Mentors give us jump starts on projects we are working on and help make connections which are invaluable for our progress. They give us an injection of optimism when everything is going wrong. They remind us, in the heat of whatever we are working on, of why we got started, how much progress we’ve made, or how close we are to success.
A great mentor is absolutely and truly priceless.
At the same time, some mentors, without explicitly meaning to, can actually do more harm than good. You can waste a lot of time following "experienced" advice. It’s not that you want to burn the bridge on a relationship, but it’s also important to understand the circumstances for which you may need to find a new mentor:
This should go without saying, but there is a professional line which mentors shouldn’t cross. Unfortunately it still needs to be said, because sexual harassment is hardly a past problem. There is no justification whatsoever for behavior which is anything less than professional. If it happens, it's time to fire your mentor.
Too much talking, not enough listening. The most successful mentors often help you find the answer you had all along; you just couldn’t see it because you were too close to the situation. They do this by listening empathetically, and when they talk, they are generally asking questions.
If your mentor cannot seem to offer you a generous ear, it may be time to move on.
Your mentor's advice is too general. One of the things I’ve noticed about mentors who talk too much without really having anything to contribute: they give very general "advice" or comments in response to very specific situations.
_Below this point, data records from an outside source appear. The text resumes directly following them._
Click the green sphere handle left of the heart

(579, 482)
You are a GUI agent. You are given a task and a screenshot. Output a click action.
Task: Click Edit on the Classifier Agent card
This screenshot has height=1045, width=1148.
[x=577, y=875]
Sometimes what you need is specific help on who you need to call that afternoon, not a discourse on how to set up your management team.
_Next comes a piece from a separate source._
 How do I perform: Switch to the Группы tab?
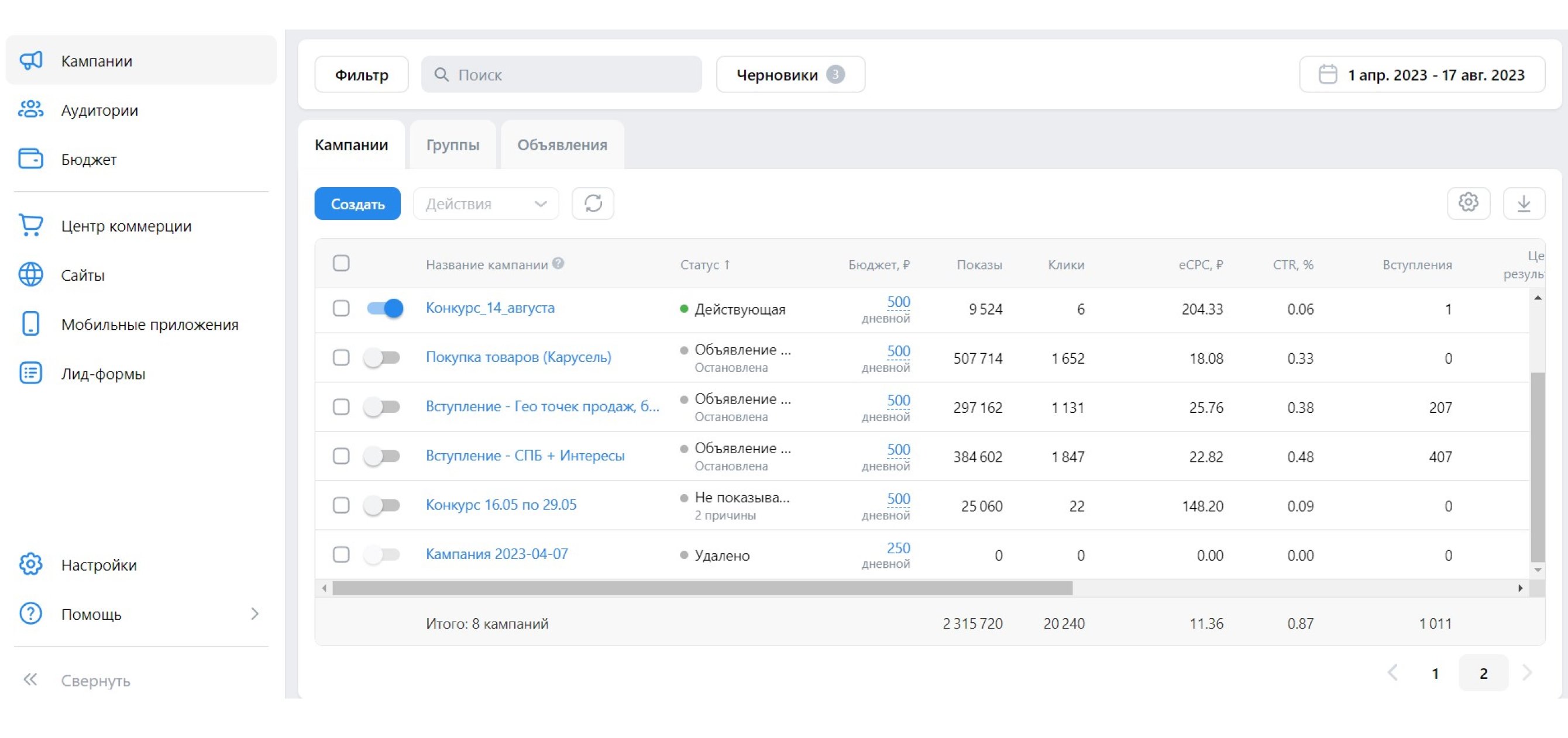(x=452, y=145)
Too many stories from the 1990s and earlier. Twenty-five years ago, the only technology company among the top ten components of the Standard & Poor’s 500 Index was IBM. We barely had an Internet, much less Google or social media. Most mobile phone were the size of bricks and were used only for making telephone calls.
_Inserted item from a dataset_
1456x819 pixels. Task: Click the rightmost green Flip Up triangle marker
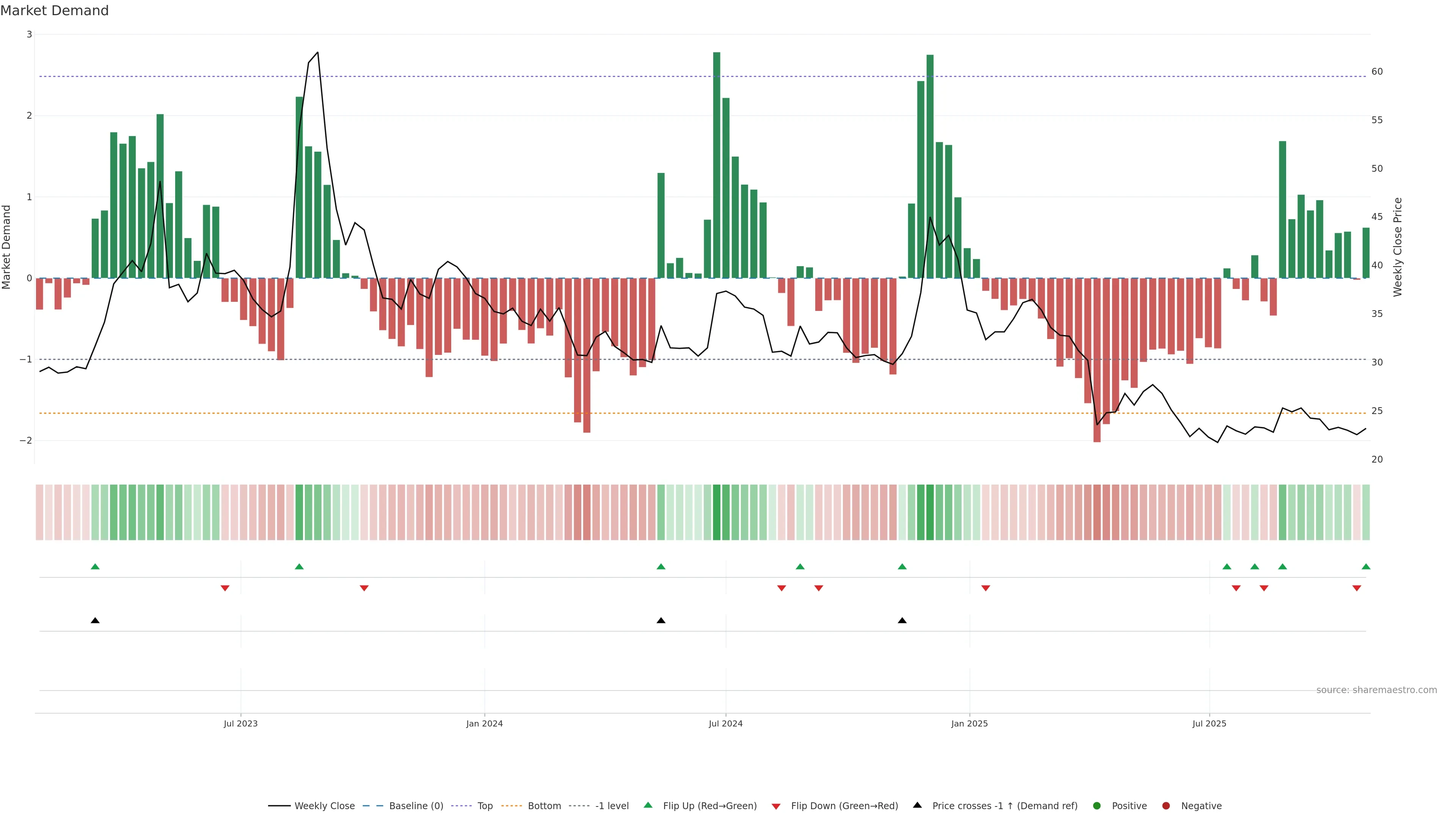pos(1366,566)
For someone in the prime of their career during that time, the world is dizzyingly different now. It’s not that no one over 40 is qualified to be a mentor (I certainly hope not!), and it’s not that some stories and situations from the world of business don’t have universal truths to learn from. At the same time, too many stories of reminiscence with dubious connections to your contemporary situation may indicate it’s time for a new mentor.
"I’ve been around a lot longer than you." I heard someone say this to a room full of startup entrepreneurs, and I thought "who needed to check your driver’s license to figure this out?" When someone says this they are often really saying, "I'm more experienced and wiser than you, and therefore you really aren’t capable of contradicting me or disqualifying my opinion." This attitude can be dangerous for you.
It's about them, not you. The previous five reasons are really a subset of this one. Sometimes mentors need validation themselves. They may be retired or semi-retired, sometimes involuntarily so. They are "giving back" by mentoring, but what they are really looking for, down deep, is confirmation that they still matter and are important. In that case, the relationship may be good for both of you, and that’s ok. At the same time, the relationship won’t have the mentorship value you expected.
The value of great a mentor is incalculable. It's important to understand, however, when a mentor relationship really doesn't have value for you anymore. Preserve the relationship if it's still good for you, but take the initiative and find another person who can offer all the benefits inherent in a good mentor.